◆ **Text section**
** BEGIN **

Primary Index


#1

What is the relationship between Primary Index and Keys? Are digest store on SSD?


#2

The primary index keeps metadata about those records which are stored on the Aerospike cluster node. Each record’s metadata takes exactly 64B of DRAM in the primary index. A node only indexes its own records. What it knows about the other nodes is just the partition map - which node it needs to talk to for a given record, based on the record’s digest.

There’s some ambiguity and overlap in the way the ‘key’ concept is used. In a Key-Value store, an object (AKA row, AKA record) has a unique identifier, a key. This unique identifier allows for CRUD operations to be executed against one and only object. This is the same thing as finding the row of a specified table in an RDBMS by its primary key. Aerospike isn’t a relational database, but it is a row-oriented database, just as an RDBMS with a relational (OLTP) schema.

Specifically to Aerospike, a record (a single unique object) is identified by the 3-tuple (namespace, set, the key in your application). This is just like (database, table, PK) in an RDBMS. I’m aware that “the key in your application” is confusingly nested. You can think of it as “unique identifier in your application” instead. For example (‘user-profiles’, ‘eu-users’, ‘d2a1ab47-4e4f-4f9f-88ea-ee0e2006fad1’) can be the 3-tuple identifying a specific user object. The Aerospike client will hash (‘eu-users’, ‘d2a1ab47-4e4f-4f9f-88ea-ee0e2006fad1’) through RIPEMD-160, and use the resulting 20B digest as the actual unique identifier for the record. The record is consistently hashed to the same partition, as 12 bits of its 20B digest are used to determine the partition ID (one of 4096 partitions per-namespace).

So, given the (namespace, set, object identifier in the application) the client will get the digest, find the partition ID from it, then look up which node it needs to talk to using the partition map. The operation goes to the right node, which looks up the record’s metadata in the primary key. At this point it knows precisely where to get the object from. This can be from memory, or a specific device, block ID on that device, and byte offset within that block.


#3

Does it mean that primary index consists of Key, index metadata, and digest?


#4

The primary index always lives in memory, regardless of where the namespace stores its data. Each record has an index entry in the primary index, which costs 64B of DRAM. Of that 64B, 20B are for the digest, and the other bits and bytes are used for other metadata, such as expiration (void) time, generation, last update time, storage information (pointer, etc).

** END **

◆ **Challenge 1**
In the entries, retype verbatim every line from the line with "Where should I click to: Navigate" to the line with "[x=539, y=462]".

◆ **Supplied data**
** BEGIN **

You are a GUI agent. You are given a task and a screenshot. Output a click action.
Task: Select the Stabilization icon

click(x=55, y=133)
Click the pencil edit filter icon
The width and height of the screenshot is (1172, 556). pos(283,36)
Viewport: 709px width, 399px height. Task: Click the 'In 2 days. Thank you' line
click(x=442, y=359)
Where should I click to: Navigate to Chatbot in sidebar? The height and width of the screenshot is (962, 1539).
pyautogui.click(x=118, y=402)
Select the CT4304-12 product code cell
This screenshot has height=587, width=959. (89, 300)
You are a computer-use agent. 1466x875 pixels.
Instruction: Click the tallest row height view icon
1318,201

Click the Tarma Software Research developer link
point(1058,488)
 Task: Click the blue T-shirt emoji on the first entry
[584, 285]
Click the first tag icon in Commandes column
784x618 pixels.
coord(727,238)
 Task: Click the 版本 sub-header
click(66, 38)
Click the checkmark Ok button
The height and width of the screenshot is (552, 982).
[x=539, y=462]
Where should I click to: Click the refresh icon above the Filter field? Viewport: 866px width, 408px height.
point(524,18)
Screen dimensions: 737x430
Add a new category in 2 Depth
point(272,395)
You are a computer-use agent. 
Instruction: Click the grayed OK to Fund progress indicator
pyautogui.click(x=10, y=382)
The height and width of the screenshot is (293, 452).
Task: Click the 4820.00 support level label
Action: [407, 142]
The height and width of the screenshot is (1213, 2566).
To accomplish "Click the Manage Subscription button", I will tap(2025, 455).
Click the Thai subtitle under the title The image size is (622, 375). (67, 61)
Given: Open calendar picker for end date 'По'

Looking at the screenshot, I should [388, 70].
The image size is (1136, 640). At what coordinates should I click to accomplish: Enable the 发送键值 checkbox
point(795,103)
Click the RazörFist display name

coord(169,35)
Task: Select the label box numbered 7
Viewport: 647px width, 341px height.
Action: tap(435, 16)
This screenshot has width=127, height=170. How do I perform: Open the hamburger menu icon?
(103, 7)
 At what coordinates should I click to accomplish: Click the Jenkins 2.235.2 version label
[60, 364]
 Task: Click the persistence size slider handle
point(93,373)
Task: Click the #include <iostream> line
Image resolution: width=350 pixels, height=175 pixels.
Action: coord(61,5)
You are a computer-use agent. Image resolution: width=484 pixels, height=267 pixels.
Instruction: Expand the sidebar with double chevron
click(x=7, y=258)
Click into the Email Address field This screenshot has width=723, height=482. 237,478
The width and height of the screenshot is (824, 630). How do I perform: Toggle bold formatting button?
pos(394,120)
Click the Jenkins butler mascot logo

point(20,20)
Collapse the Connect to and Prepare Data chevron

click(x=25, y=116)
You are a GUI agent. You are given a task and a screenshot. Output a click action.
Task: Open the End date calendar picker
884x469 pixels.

** END **

◆ **Challenge 2**
Echo the primary index thread word for word from "So, given the" to "metadata, and digest?".

◆ **Expected output 1**
Where should I click to: Navigate to Chatbot in sidebar? The height and width of the screenshot is (962, 1539).
pyautogui.click(x=118, y=402)
Select the CT4304-12 product code cell
This screenshot has height=587, width=959. (89, 300)
You are a computer-use agent. 1466x875 pixels.
Instruction: Click the tallest row height view icon
1318,201

Click the Tarma Software Research developer link
point(1058,488)
 Task: Click the blue T-shirt emoji on the first entry
[584, 285]
Click the first tag icon in Commandes column
784x618 pixels.
coord(727,238)
 Task: Click the 版本 sub-header
click(66, 38)
Click the checkmark Ok button
The height and width of the screenshot is (552, 982).
[x=539, y=462]

◆ **Expected output 2**
So, given the (namespace, set, object identifier in the application) the client will get the digest, find the partition ID from it, then look up which node it needs to talk to using the partition map. The operation goes to the right node, which looks up the record’s metadata in the primary key. At this point it knows precisely where to get the object from. This can be from memory, or a specific device, block ID on that device, and byte offset within that block.


#3

Does it mean that primary index consists of Key, index metadata, and digest?